• **Tarea breve**: Presenta como tabla Markdown, con las columnas Número y Línea, solo las líneas que empiezan en la que contiene "This screenshot has width=889, height=546." y terminan en la que contiene "(x=191, y=30)", ambas incluidas. Deja fuera las líneas en blanco.

• **Lista de registros**:
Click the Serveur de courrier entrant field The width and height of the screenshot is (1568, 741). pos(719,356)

==

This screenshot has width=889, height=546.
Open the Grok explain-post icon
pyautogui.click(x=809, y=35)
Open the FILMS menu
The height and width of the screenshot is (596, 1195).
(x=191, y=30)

• **Resultado**:
| Número | Línea |
|---|---|
| 1 | This screenshot has width=889, height=546. |
| 2 | Open the Grok explain-post icon |
| 3 | pyautogui.click(x=809, y=35) |
| 4 | Open the FILMS menu |
| 5 | The height and width of the screenshot is (596, 1195). |
| 6 | (x=191, y=30) |